Communities of Pottery Production and Consumption on the Taraco Peninsula, Bolivia, 200 BC-300 AD
- Author(s): Roddick, Andrew Paul
- Advisor(s): Hastorf, Christine A
- et al.
This dissertation examines Late Formative Period (200 BC-300 AD) communities of potting practice at the three settlements of Kala Uyuni, Kumi Kipa and Sonaji on the Taraco Peninsula, of the Lake Titicaca Basin, Bolivia. Ceramics play a central role in defining the social boundaries of prehistoric communities in the region. However our current narratives are stymied for the Late Formative Period, which precedes the appearance of the urban center of Tiwanaku (AD 400- 950). This is partly due to a reliance on ceramic design style. This study develops a practice-oriented approach to define Taraco Peninsula technological styles, refine the local ceramic chronology and evaluate the relationship between Late Formative communities and pottery. A "communities of practice" approach (Lave and Wenger 1991), which stresses the social entanglements between learning and identity, drives the analysis of the subtle changes in production sequences and their related consumption practices.
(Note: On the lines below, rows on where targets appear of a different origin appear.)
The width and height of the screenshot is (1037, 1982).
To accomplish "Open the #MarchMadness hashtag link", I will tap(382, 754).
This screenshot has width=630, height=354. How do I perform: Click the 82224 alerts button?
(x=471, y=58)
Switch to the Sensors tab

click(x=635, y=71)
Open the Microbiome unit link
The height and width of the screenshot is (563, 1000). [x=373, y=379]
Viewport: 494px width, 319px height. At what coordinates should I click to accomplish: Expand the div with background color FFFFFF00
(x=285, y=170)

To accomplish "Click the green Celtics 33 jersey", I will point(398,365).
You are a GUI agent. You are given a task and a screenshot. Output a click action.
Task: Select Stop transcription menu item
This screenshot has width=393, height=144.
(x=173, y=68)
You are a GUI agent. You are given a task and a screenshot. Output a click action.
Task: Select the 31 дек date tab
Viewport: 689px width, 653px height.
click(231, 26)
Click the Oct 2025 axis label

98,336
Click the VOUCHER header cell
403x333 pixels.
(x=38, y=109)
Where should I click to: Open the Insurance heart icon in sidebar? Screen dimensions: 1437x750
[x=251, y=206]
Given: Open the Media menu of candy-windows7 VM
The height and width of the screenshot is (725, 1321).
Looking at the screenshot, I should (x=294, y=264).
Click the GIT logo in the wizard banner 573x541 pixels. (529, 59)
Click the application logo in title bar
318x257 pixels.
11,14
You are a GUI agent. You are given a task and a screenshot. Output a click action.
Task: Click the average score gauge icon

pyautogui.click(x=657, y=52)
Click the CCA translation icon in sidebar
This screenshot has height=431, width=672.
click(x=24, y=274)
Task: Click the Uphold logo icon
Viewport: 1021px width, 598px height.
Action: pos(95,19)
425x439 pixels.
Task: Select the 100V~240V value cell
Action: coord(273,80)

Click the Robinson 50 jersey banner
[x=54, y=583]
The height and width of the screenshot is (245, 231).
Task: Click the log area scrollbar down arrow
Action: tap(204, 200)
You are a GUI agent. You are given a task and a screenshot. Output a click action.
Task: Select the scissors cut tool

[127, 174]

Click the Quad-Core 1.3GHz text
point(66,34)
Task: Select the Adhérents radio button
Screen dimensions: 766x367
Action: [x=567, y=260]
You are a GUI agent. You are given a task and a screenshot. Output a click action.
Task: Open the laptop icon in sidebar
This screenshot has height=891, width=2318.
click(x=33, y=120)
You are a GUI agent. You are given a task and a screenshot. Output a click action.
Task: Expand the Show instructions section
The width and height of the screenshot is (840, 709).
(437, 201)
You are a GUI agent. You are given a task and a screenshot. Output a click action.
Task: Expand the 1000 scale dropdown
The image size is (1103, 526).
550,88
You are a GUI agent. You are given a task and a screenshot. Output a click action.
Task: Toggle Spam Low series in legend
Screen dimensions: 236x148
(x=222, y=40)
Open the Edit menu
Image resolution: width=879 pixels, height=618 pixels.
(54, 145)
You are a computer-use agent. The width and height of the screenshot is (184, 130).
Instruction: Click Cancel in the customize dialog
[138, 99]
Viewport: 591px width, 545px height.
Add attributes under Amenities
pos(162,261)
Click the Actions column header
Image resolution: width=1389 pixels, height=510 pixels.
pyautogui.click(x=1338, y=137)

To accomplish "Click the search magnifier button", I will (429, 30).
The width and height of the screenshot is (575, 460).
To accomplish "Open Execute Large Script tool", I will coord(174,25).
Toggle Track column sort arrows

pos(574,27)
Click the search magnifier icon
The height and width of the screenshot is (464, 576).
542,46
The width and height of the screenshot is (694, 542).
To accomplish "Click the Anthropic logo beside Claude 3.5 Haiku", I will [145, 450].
Pottery production and consumption at Kala Uyuni, Kumi Kipa and Sonaji were analyzed through attribute analysis, petrography, x-ray fluorescence and x-ray diffraction. Shifts in learned bodily practice, such as surface finishing techniques, and a suite of new technological choices, including paste preparation, define both the transition to the Late Formative Period and internal sub-phases. These technological choices were likely linked to a larger symbolic landscape and embedded in a greater productive taskscape. The spatial context of production tools suggests that pottery was manufacture in all three settlements. A survey of the local hills found that potters likely used local clays, while petrography showed that tempers were added and may have been collected further afield. The similarity in operational sequences and paste recipes indicates that Taraco potters were a single learning community and part of their identities were likely constituted through their skillful potting practice. Consumption patterns changed slightly through the Middle and Late Formative, with an increased use of deep bowl forms. Large-scale political feasting, essential to the urban experience at Tiwanaku, was not a central social practice. Rather particular forms had multi-purpose functions, framing special events. This research contributes to social archaeologies of community, research on craft production and archaeological theories of practice.